Backup your Database in Git
Short version: dump your production database into a git repository for an instant backup solution.
Long version: keeping backups of production data is fundamental for a well-run web application, but it’s tricky to maintain history while keeping disk usage at a reasonable level. You could continually overwrite the backup with the latest data, but you risk automatically replacing good data with bad. You could save each version in a separate, timestamped file, but since most of the data is static, you would end up wasting a lot of disk space.
When you think about it, a database dump is just SQL code, so why not manage it the same way you manage the rest of your code — in a source code manager? Setting such a scheme up is dead simple. On your production server, with git installed:
mkdir -p /path/to/backup cd /path/to/backup mysqldump -u [user] -p[pass] --skip-extended-insert [database] > [database].sql git init git add [database].sql git commit -m "Initial commit"

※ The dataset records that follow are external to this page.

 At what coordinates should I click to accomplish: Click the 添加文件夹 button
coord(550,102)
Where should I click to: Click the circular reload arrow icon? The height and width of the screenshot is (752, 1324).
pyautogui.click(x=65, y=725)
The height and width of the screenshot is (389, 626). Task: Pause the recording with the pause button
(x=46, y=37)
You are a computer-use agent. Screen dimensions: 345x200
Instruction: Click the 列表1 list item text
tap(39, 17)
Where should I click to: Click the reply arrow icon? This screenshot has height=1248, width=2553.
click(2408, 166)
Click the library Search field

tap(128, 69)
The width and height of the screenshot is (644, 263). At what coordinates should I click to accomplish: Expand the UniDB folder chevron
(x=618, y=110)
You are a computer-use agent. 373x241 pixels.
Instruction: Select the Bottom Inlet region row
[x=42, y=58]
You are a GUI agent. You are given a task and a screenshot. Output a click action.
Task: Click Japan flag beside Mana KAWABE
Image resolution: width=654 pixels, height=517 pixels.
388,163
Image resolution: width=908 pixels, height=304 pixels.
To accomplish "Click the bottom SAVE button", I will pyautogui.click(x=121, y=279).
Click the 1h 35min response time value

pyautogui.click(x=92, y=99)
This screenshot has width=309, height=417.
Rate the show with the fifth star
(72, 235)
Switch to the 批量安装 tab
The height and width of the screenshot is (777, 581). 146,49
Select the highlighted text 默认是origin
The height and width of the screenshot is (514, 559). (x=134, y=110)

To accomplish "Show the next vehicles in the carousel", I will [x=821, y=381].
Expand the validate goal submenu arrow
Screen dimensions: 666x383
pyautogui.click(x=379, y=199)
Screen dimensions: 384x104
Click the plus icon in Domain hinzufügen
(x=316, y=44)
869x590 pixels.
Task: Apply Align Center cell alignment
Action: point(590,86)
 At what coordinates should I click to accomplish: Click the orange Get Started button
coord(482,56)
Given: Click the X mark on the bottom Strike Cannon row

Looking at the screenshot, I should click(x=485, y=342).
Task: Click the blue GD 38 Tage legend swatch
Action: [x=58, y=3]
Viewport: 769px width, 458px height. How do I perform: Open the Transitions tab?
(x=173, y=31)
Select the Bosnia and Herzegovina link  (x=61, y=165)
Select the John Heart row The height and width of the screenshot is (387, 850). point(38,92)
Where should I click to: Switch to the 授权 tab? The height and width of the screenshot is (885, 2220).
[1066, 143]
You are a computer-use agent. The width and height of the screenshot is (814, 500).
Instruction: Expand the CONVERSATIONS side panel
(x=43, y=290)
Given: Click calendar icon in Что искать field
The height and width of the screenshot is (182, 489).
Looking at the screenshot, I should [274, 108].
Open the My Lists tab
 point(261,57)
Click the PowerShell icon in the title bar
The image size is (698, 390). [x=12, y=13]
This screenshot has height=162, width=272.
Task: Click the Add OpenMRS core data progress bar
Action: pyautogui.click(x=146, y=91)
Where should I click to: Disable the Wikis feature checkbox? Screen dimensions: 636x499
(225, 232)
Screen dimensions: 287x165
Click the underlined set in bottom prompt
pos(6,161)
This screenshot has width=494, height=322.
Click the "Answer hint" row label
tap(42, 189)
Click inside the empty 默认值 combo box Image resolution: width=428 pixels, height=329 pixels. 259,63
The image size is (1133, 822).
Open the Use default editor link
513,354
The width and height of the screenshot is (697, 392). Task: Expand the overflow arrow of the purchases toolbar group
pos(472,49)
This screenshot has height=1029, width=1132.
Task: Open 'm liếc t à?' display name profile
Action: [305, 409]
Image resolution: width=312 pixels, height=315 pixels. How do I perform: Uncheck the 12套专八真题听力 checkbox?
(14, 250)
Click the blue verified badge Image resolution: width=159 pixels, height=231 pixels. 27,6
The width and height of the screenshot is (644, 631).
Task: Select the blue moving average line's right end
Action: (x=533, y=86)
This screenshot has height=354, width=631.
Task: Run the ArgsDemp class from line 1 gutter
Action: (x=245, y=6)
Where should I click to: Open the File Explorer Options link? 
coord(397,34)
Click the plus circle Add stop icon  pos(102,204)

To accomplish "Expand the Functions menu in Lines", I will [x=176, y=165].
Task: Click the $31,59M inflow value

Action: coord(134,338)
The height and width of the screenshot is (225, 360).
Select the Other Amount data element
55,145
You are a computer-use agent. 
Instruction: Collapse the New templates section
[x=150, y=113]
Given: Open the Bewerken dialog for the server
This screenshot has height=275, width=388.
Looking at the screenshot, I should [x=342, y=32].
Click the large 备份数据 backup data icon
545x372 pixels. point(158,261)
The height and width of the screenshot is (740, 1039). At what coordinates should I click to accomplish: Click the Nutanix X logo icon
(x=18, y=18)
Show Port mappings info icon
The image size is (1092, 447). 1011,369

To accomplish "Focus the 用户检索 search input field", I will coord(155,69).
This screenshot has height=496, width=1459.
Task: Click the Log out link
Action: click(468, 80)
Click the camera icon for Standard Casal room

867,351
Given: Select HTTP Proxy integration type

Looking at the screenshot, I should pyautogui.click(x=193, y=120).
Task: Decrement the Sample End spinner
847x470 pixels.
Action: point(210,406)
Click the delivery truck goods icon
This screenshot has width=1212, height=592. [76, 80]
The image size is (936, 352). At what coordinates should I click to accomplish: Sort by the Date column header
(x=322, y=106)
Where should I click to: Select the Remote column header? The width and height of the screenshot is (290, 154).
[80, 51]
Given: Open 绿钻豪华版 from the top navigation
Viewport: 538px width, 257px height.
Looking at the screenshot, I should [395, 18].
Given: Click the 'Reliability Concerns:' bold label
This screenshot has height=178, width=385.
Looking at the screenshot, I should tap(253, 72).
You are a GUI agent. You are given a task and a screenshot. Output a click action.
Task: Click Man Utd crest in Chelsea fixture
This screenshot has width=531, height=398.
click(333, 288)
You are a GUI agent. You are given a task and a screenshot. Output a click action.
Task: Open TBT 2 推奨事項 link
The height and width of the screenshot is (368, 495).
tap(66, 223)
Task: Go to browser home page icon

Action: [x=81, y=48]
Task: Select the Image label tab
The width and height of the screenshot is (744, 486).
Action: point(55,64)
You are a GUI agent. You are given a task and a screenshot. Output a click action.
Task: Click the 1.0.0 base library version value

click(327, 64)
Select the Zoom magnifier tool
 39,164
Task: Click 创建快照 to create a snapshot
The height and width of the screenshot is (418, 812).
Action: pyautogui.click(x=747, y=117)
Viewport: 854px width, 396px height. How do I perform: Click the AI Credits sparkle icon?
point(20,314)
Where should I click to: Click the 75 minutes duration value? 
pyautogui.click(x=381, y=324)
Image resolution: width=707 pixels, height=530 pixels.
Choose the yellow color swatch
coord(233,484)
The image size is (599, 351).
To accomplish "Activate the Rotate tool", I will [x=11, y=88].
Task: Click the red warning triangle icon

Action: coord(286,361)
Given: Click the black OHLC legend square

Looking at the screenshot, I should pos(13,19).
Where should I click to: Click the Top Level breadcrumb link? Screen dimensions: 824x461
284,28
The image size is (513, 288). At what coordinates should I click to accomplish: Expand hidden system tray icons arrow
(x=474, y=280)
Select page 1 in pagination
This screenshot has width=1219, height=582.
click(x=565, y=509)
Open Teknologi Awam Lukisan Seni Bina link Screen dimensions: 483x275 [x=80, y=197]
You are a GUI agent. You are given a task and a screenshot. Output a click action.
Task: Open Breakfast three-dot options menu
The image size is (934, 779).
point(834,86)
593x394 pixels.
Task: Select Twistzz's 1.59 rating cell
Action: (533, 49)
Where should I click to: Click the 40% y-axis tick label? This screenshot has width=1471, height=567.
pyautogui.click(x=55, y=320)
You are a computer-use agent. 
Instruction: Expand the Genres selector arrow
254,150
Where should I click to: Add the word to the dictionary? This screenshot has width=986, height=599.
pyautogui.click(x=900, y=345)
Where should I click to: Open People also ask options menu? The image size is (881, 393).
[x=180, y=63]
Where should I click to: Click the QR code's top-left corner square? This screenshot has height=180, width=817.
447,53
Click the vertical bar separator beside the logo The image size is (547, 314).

The --skip-extended-insert
option tells mysqldump to give each table row its own insert
statement. This creates a larger initial commit than the default bulk insert, but makes future commits much easier to read and (I suspect) keeps the overall repository size smaller, since each patch only includes the individual records added/updated/deleted.
From here, all we have to do is set up a cronjob to update the backup:
0 * * * * cd /path/to/backup && \ mysqldump -u [user] -p[pass] --skip-extended-insert [database] > [database].sql && \ git commit -am "Updating DB backup"
You may want to add another entry to run git gc
every day or so in order to keep disk space down and performance up.
Now that you have all of your data in a git repo, you’ve got a lot of options. Easily view activity on your site with git whatchanged -p
. Update your staging server to the latest data with git clone ssh://[hostname]/path/to/backup
. Add a remote on Github and get offsite backups with a simple git push
.
This technique might fall down if your app approaches Craigslist-level traffic, but it’s working flawlessly for us on SpeakerRate, and should work well for your small- to medium-sized web application.